Mathematical tools to inform sustainable interventions against schistosomiasis in Uganda

Funder: EPSRC (EP/T003618/1)
PI:
Joaquin Prada; Glasgow PI: Poppy Lamberton

Summary

Schistosomiasis is a neglected parasitic disease, second only to malaria in its socio-economic and public-health importance. It is estimated that 240 million people are infected worldwide, most of which belong to the poorest populations in many sub-Saharan African countries. Individuals with this disease, the majority children, acquire the infection when they contact infected fresh water through behaviours such as fishing and bathing, and transmit the disease in areas with inadequate sanitation. There is a drug available to treat cases, and the World Health Organization recommends mass treatment of school-age children or whole communities, depending on the disease burden. However, the drug does not prevent reinfection, which occurs rapidly. 

Combining the drug treatment campaigns with improving sanitation infrastructure could hold the key to finally controlling and eventually eliminating this disease in these populations. The question then becomes what is the best intervention, or combination of interventions, that will most rapidly and efficiently reduce disease burden. To tackle this, we will develop a mathematical approach, that integrates the biological infection process (i.e. modelling transmission of infections) with individual behaviour and preference for the different interventions (i.e. using a process of modelling interaction between humans called game theory). Combining these two we can find the most suitable combination of interventions that would be successful in the community and decrease disease. We can then explore the costs associated with the combination of interventions, to leverage the most popular and effective, with the most affordable. Another important aspect is evaluating the interventions, once they are implemented, to measure progress. We need to add the use of different diagnostics to our model, as they might provide different information depending on the setting. 

The combination of all of this work will then enable us to write recommendations for a field trial to test a control program, with an efficient and popular campaign, which we can effectively monitor. The project is highly multidisciplinary and will bring together expertise from mathematics and biology, as well as, statistics, epidemiology and health economics. We will build the models based on our previous work and additional published materials in the literature, using social and economic data locally collected with our partners in Uganda. The project outcomes, specific to local populations in Uganda, could then be expanded to other countries by engaging with other communities and key stakeholders. 

 

Objectives

Transmission of schistosomiasis is linked to poverty, driven by poor water, sanitation and hygiene (WASH) conditions. The current strategy for control recommended by the World Health Organization (WHO) is mass drug administration (MDA) with praziquantel. However, rapid reinfection can occur after treatment, which makes reducing morbidity, breaking transmission and trying to achieve elimination, very challenging using chemotherapy alone. Our research project focuses on using novel mathematical modelling tools to inform policy-makers on popular and affordable, and therefore feasible and sustainable, WASH interventions to complement MDA campaigns as well as informing monitoring and evaluation methods. 
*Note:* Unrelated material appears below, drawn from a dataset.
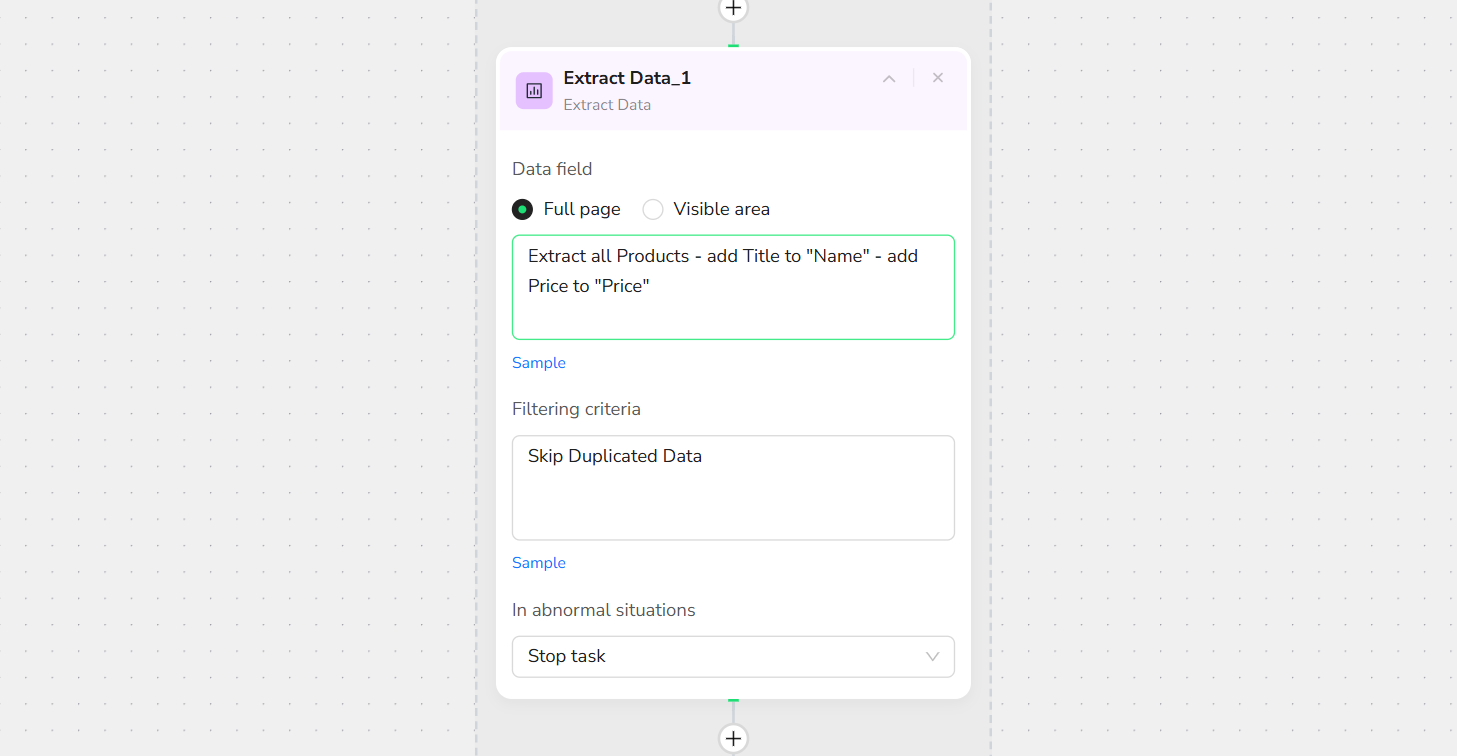Click the green connector atop the node
Screen dimensions: 1457x756
pyautogui.click(x=733, y=45)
The project is divided into two work packages: WP1 is focused on the health economics component of the project lead but he PDRA Sergi Alonso while WP2 lead by Eva Janouskova is centred around the transmission modelling and enhancing monitoring and evaluation. There are four key research questions, with associated outcomes, as follows: 

WP1.1 How do people's individual motivations and strategies affect intervention effectiveness?
Outcome: A game-theoretical model and multi-criteria decision analysis to evaluate uptake of different interventions. 

WP2.1 What are the most effective combinations of interventions to control S. mansoni infections when accounting for individual uptake of the different strategies and their impact on transmission.
Outcome: "Best bet" combination of interventions for the control of schistosomiasis. 
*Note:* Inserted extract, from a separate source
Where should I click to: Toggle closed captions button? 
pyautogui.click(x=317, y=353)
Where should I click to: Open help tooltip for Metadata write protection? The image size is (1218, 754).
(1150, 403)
WP1.2 Using economic analyses, how do the different interventions rank in their financial costs, health benefits, effectiveness and likely level of uptake?
Outcome: A cost-effectiveness analysis of the most promising interventions: the 'best buys'. 

WP2.2 How does the choice of diagnostic affect the monitoring of the interventions?
Outcome: A monitoring strategy to maximise tracking of the intervention. 

In terms of priority, all four research questions have similar importance, with the two work packages and all research questions complementing each other. WP1.1 and WP2.1 are synergistic, while the first will develop the individual behaviour component, this will be integrated in the latter, as the outcomes for WP2.1 will be informed by individual preference to the different interventions. WP1.2 will build on previous steps focusing on the cost-effectiveness analysis, which is important in policy decision-making, while WP2.2 aims at improving monitoring of the chosen interventions. Together, WP1 & WP2 will provide the evidence necessary to inform the design of a complex intervention trial. 

Our aim is to train the Eva Janouskova and Sergi Alonso in the multidisciplinary field of mathematical modelling for infectious diseases. It will also support multilateral knowledge transfer with our partners in Uganda, as well as with other project partners, helping to reduce the currently maintained high prevalence of schistosomiasis in Uganda and beyond.